O PC cai para quinto lugar mas beneficia da sua implantação centralizada, do seu “esprit de corps” o que lhe permitiu ganhar um precioso deputado e trinta mil votos. É consolador. A noite das facas longas não está para breve lá dentro.
O Bloco ganha como se previa mas menos, bastante menos, ao fim e ao cabo do que o número global dos seus votos poderia fazer pensar. É o método de Hondt a fazer das suas e portanto convém que se não queixe. Foi a jogo e as regras são estas. Onde as suas percentagens estavam em consolidação aproveitou, noutros círculos é como se não o tivessem votado.
Outro galo cantou ao CDS. Há ali muito trabalho politico, muito esforço e, se olharmos aos meios utilizados, à máquina leve e ao estilo de campanha, esta eleição correu-lhe melhor do que bem. Tudo lhe sorriu, (até o malicioso Hondt!) pelo que Portas se pode mesmo permitir “saudar todos os antigos presidentes do Partido, todos sem excepção” (sic!). Ora aqui está um claríssimo vencedor.
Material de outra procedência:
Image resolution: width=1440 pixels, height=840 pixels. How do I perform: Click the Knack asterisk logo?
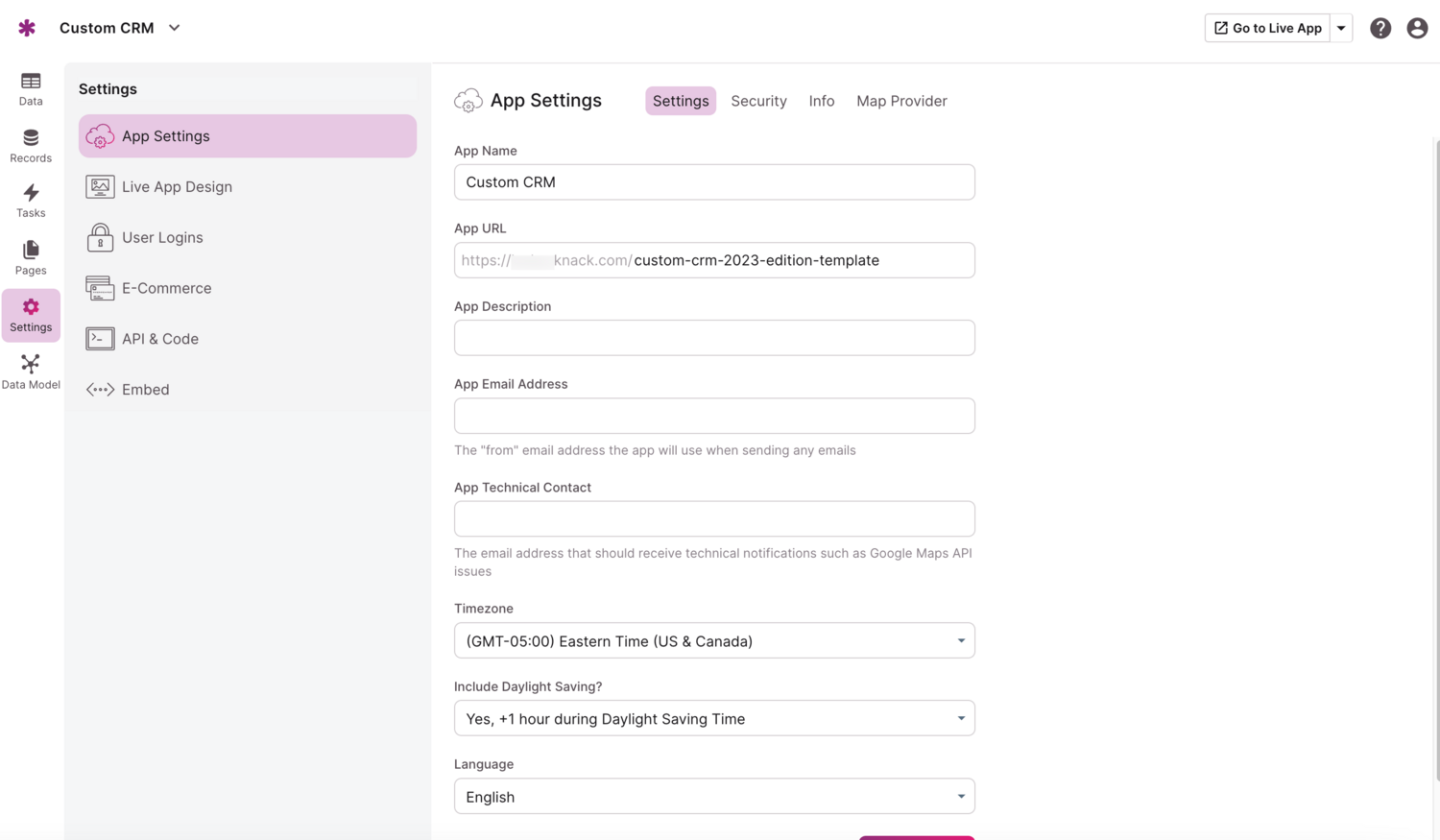coord(26,27)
E mais, Portas rouba votos ao PS e atreve-se a jogar nas mesas dos novos eleitores deitando por terra uma teoria tonta que dava o bloco como proprietário dessa geração votante. Quem anda neste mundo percebe o fenómeno. É que uma coisa é a juventude minoritária e politizada e outra a juventude tout court que também vota. Os da primeira poderão mostrar alguma simpatia pelo bloco ou pelo PC mas a maioria, pelos vistos, vota com menos arroubo profético.
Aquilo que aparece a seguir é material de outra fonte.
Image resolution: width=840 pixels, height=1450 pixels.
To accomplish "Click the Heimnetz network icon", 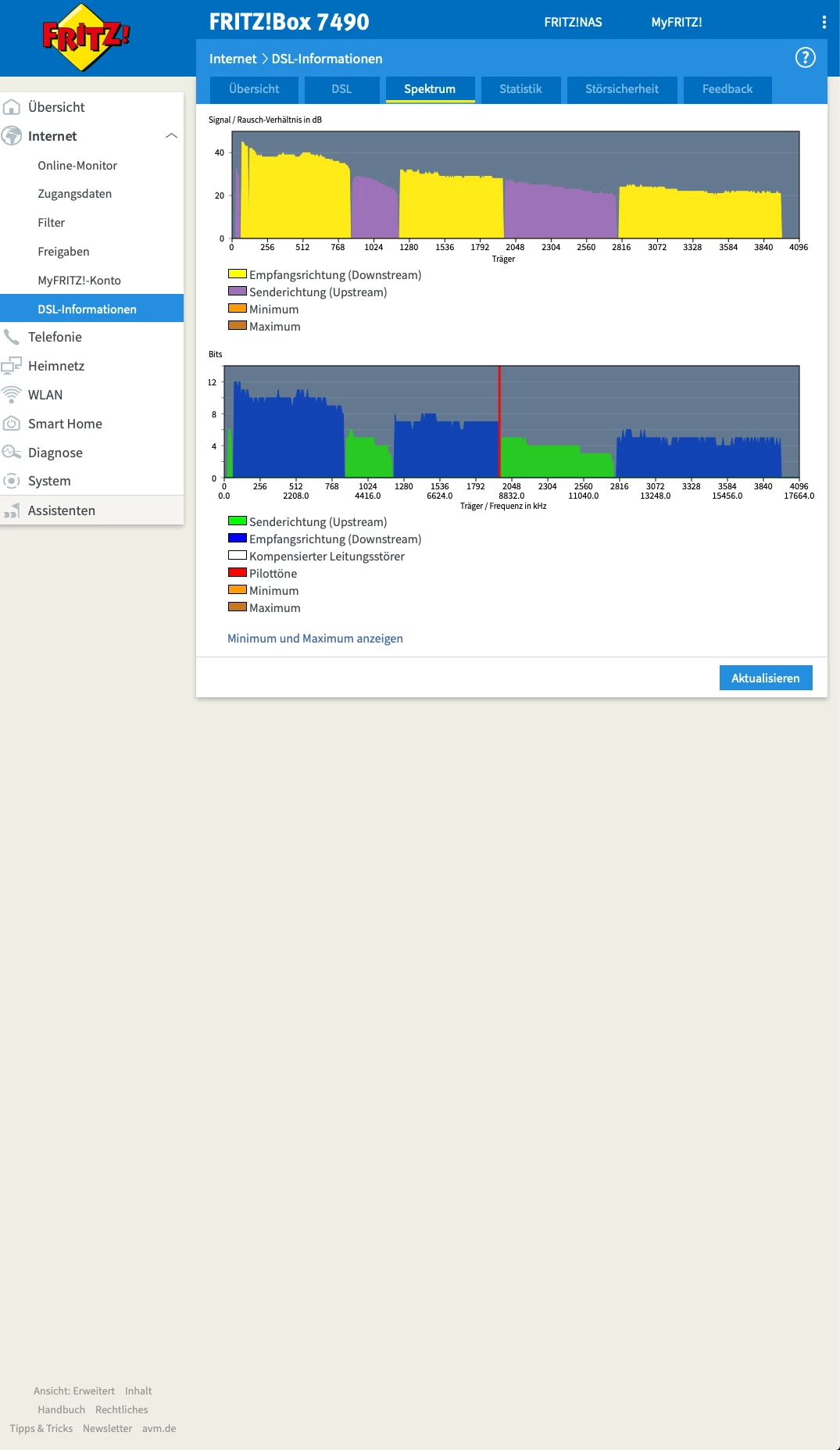I will (x=11, y=366).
Voltando á vaca fria: PS que vitória?
Também aqui se arrisca alguma hipótese. O tempo de Sócrates encurtou. E pode encurtar ainda mais se os resultados das autárquicas forem desagradáveis. E para ele, desagradável será, por exemplo, António Costa ganhar Lisboa. Tal vitória ungi-lo-ia como sucessor, à semelhança de Sampaio, como recordarão. Costa não tem sobre si as hipotecas contraídas por este governo, saiu dele a tempo, polemicou o quantum satis com alguns ministros para mostrar que não é um yes-man e, com os limites que se conhecem, tentou e conseguiu uma mini-frente de esquerda na lista para a Câmara. Basta-lhe que Carmona embarace Santana Lopes e que alguns eleitores indecisos mas genericamente à esquerda votem útil. Aí têm um líder para o próximo PS, pronto a servir. Novamente alguém achará que a actual direcção do PS quer perder Lisboa. Não disse isso nem sequer o penso mas no actual quadro, a emergência de um sólido vendedor não conotado com os desaires dos últimos tempos, tem, queira-se ou não, esse efeito. Os militantes querem campeões, foram educados para os quererem, e a baça alegria que ontem nenhuma televisão conseguiu esconder, mostra-o abundantemente. Hoje duas respeitáveis senhoras numa mesa ao lado da minha perguntavam-se para que servia esta maioria. E obviamente rosnavam contra quem não transformou o significativo em confortável ou mesmo em absoluto. Amanhã, mais e mais farão a mesma pergunta.
D’Oliveira fecit
(este texto terminou de se escrever às 11.20 da manhã de hoje. Depois foi o que se viu: o habitual Passos Coelho apareceu –como se previa – e com a candura da inocência desvairada afirma que logo a seguir às autárquicas pede contas. Ora aqui está uma coisa que “ajuda” a campanha do PSD!...
Tiros no pé? No pé, na mão, no peito... e no que mais se lembrarem.)